Kamis, 12 Maret 2026

Paripurna Setujui RUU Keuangan Haji sebagai Usul Inisiatif DPR

 


PARLEMENTARIA, Jakarta – Wakil Ketua Komisi VIII DPR RI sekaligus Ketua Panitia Kerja (Panja) Rancangan Undang-Undang (RUU) Keuangan Haji Abidin Fikri menyatakan DPR RI telah menyetujui RUU tentang Perubahan atas Undang-Undang Nomor 34 Tahun 2014 tentang Pengelolaan Keuangan Haji sebagai usul inisiatif DPR. Keputusan tersebut diharapkan memperkuat tata kelola dana haji agar lebih transparan, akuntabel, dan berkeadilan bagi jemaah.

Menurut Abidin, keputusan tersebut merupakan hasil proses harmonisasi yang dilakukan di Badan Legislasi DPR RI dengan melibatkan seluruh fraksi di DPR RI. “Persetujuan Rapat Paripurna ini menandai komitmen DPR untuk memperkuat tata kelola dana haji agar semakin transparan, akuntabel, dan memberikan manfaat yang lebih adil bagi jemaah,” ujar Abidin dalam keterangan tertulis yang diterima oleh Parlementaria di Jakarta, Kamis (12/3/2026).

Legislator dari Fraksi Partai Demokrasi Indonesia Perjuangan tersebut menjelaskan bahwa revisi undang-undang ini bertujuan meningkatkan transparansi, keadilan, serta proporsionalitas dalam distribusi manfaat bagi jemaah haji. Menurutnya, pengelolaan dana haji yang lebih akuntabel akan memperkuat kepercayaan masyarakat sekaligus menjawab berbagai dinamika penyelenggaraan ibadah haji yang terus berkembang.
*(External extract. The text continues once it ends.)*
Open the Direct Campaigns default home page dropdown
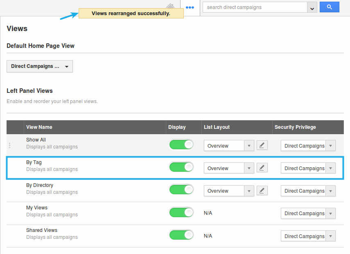Viewport: 350px width, 254px height. pyautogui.click(x=39, y=66)
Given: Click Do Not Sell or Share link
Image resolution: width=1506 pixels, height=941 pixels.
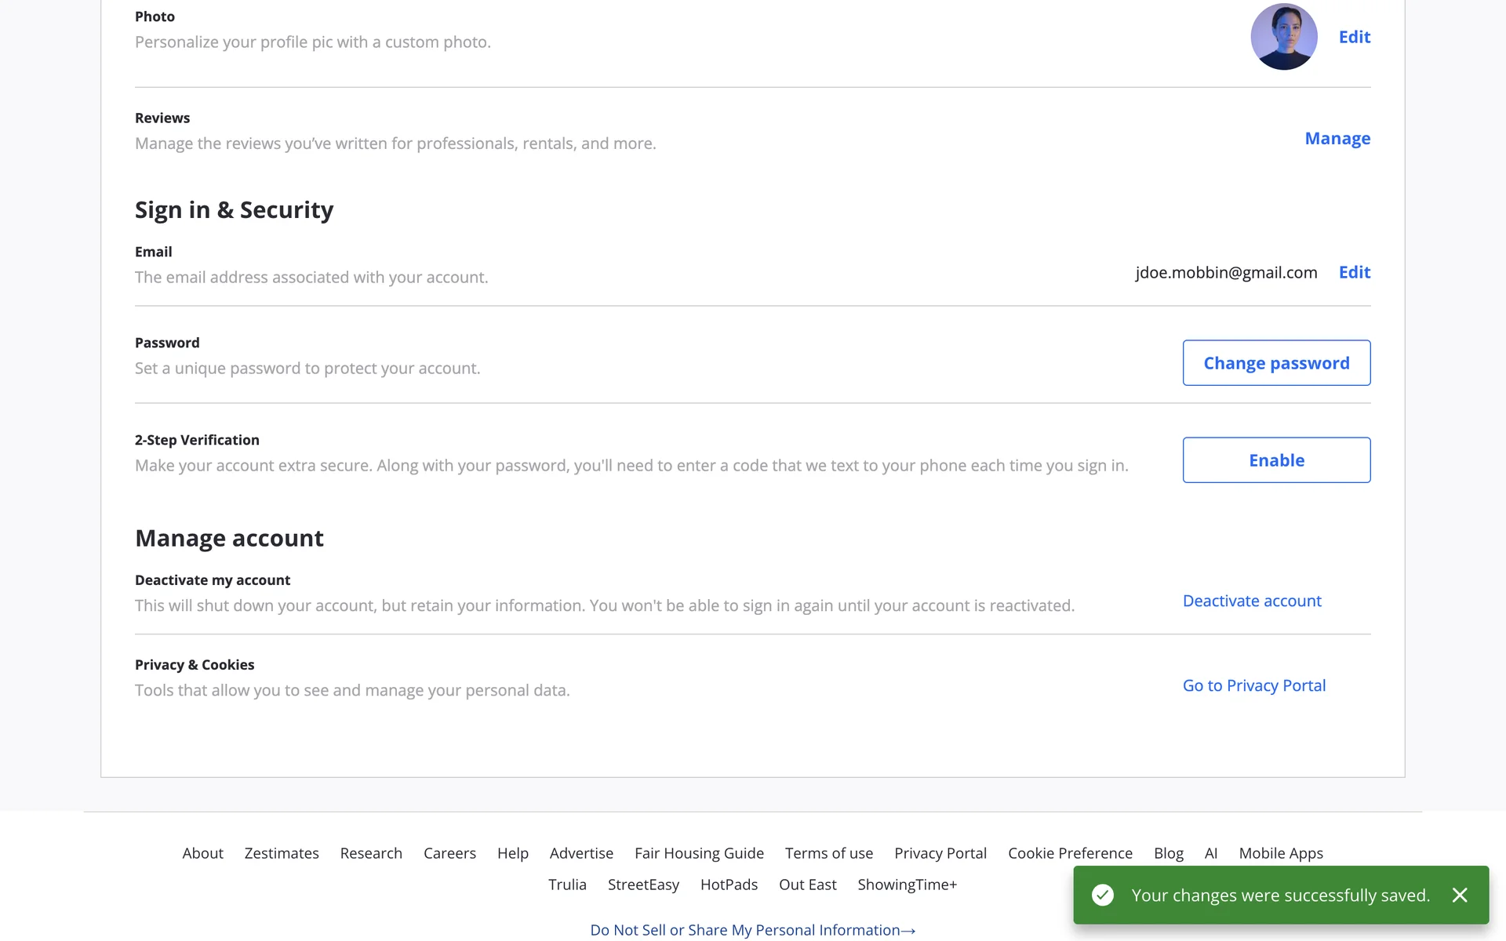Looking at the screenshot, I should click(752, 930).
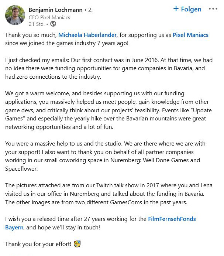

Abidin menilai penguatan regulasi pengelolaan keuangan haji penting untuk memastikan asas keadilan dalam pemanfaatan dana haji. Dengan tata kelola yang lebih baik, diharapkan berbagai potensi persoalan yang selama ini menjadi perhatian masyarakat dapat diminimalkan.

Lebih lanjut, ia menegaskan bahwa setelah RUU tersebut disetujui sebagai usul inisiatif DPR, pembahasannya akan segera dilanjutkan bersama pemerintah. Oleh karena itu, Komisi VIII DPR RI meminta pemerintah menyiapkan Daftar Inventarisasi Masalah (DIM) agar proses pembahasan dapat segera dilakukan.

“Kami di Komisi VIII DPR RI berkomitmen mendorong percepatan pembahasan RUU ini agar segera disahkan menjadi undang-undang. Hal ini penting untuk mendukung penyelenggaraan ibadah haji yang lebih baik, transparan, dan berkeadilan bagi seluruh umat Islam Indonesia,” tegasnya.